IPA vs just LDAP for Linux boxes - looking for a comparison
There are few (~30) Linux (RHEL) boxes and I'm looking for centralized and easy managed solution, mostly for control user accounts. I'm familiar with LDAP, and I deployed a pilot of IPA ver2 from Red Hat (==FreeIPA).
I understand that in theory IPA provides "MS Windows domain"-like solution, but at a glance it's not so easy and mature product [yet]. Aside with SSO, is there any security features which are available only in IPA domain and not available when I'm using LDAP?
I'm not interesting in DNS and NTP parts of IPA domain.
First of all, I would say IPA is perfectly suited for a production environment as of now (and has been for quite a time), although you should be using the 3.x series by now.
IPA does not provide a "MS Windows AD-like" solution, rather it provides the capability to setup a trust relationship between an Active Directory and a IPA domain, which is a Kerberos REALM, actually.

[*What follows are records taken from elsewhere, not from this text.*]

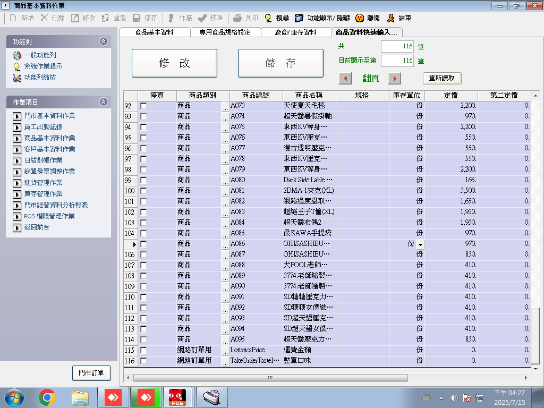Go to next page with right red arrow
The height and width of the screenshot is (408, 544).
394,79
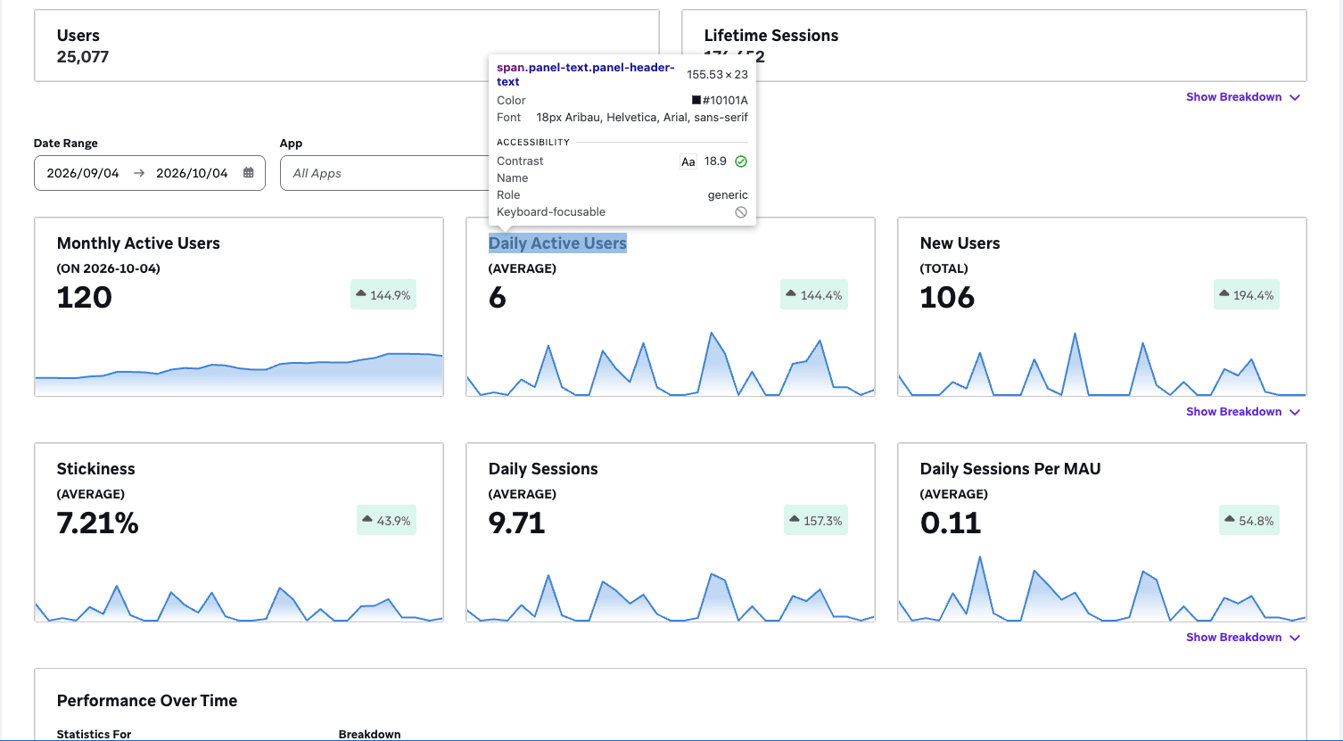Click the keyboard-focusable not-allowed icon in tooltip

pyautogui.click(x=741, y=212)
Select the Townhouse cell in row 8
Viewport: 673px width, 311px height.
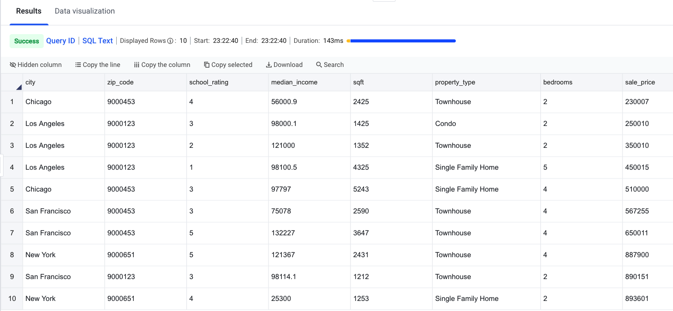[453, 255]
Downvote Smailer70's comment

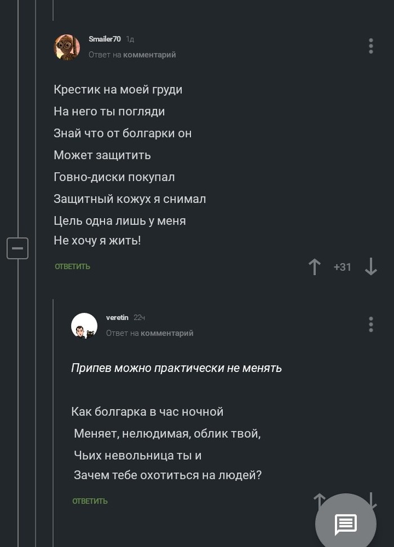pyautogui.click(x=371, y=267)
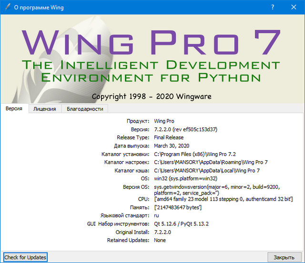Click the question mark help button
Image resolution: width=305 pixels, height=263 pixels.
click(x=273, y=8)
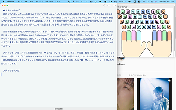Click the history clock icon in Textwell toolbar

coord(108,5)
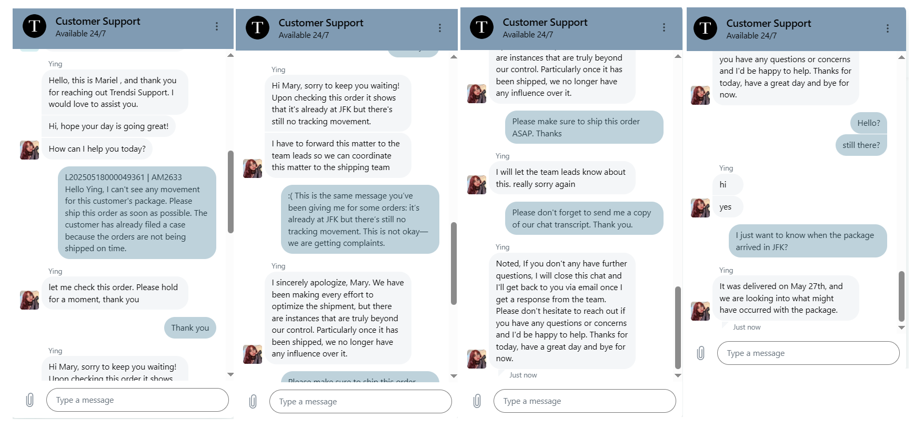The image size is (924, 427).
Task: Focus the "Type a message" box in the rightmost chat
Action: (x=808, y=353)
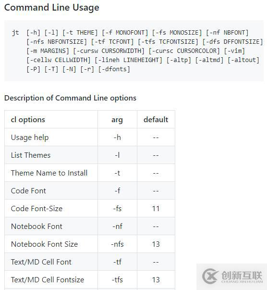The image size is (267, 290).
Task: Click the Notebook Font row label
Action: point(36,227)
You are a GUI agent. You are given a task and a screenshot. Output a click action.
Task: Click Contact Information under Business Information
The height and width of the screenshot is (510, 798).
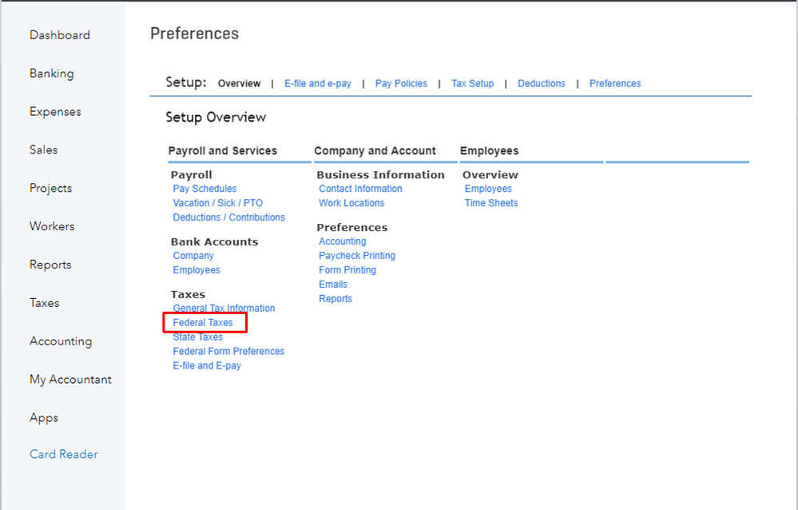(x=360, y=189)
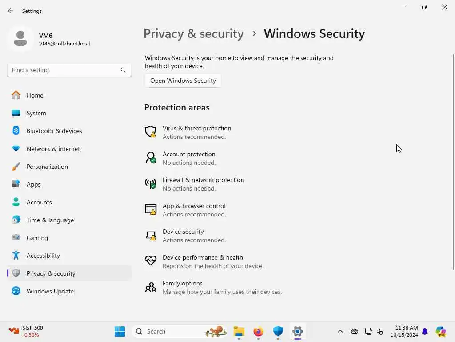Viewport: 455px width, 342px height.
Task: Go back to Privacy & security breadcrumb
Action: click(194, 34)
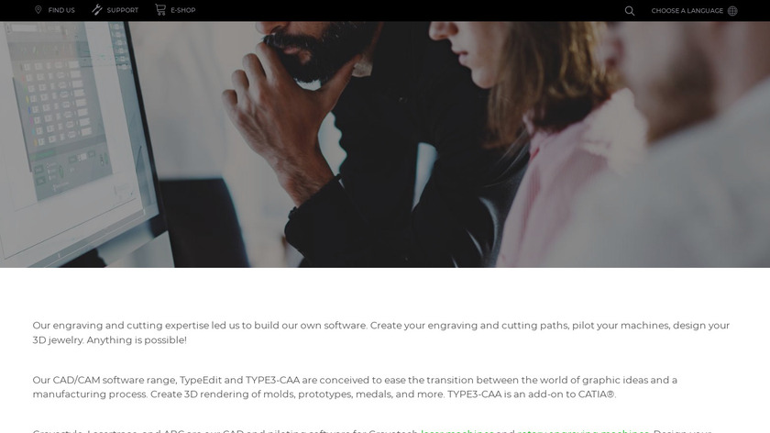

With regards to some of the security features that you can use out of the box with IPA not present in a standard LDAP installation, or a LDAP-based Kerberos REALM, let's name a few:
- storing SSH keys for users
- SELinux mappings
- HBAC rules
- sudo rules
- setting password policies
- certificate (X509) handling
Related to SSO, keep in mind that the target application must support Kerberos authentication and LDAP authorization. Or be able to talk to SSSD.
Lastly, you don't need to configure NTP nor DNS if you don't want to, both are optional. However, I'd very much recommend using both, as you can always delegate NTP on a higher stratum, and setup forwarders for anything outside your realm easily.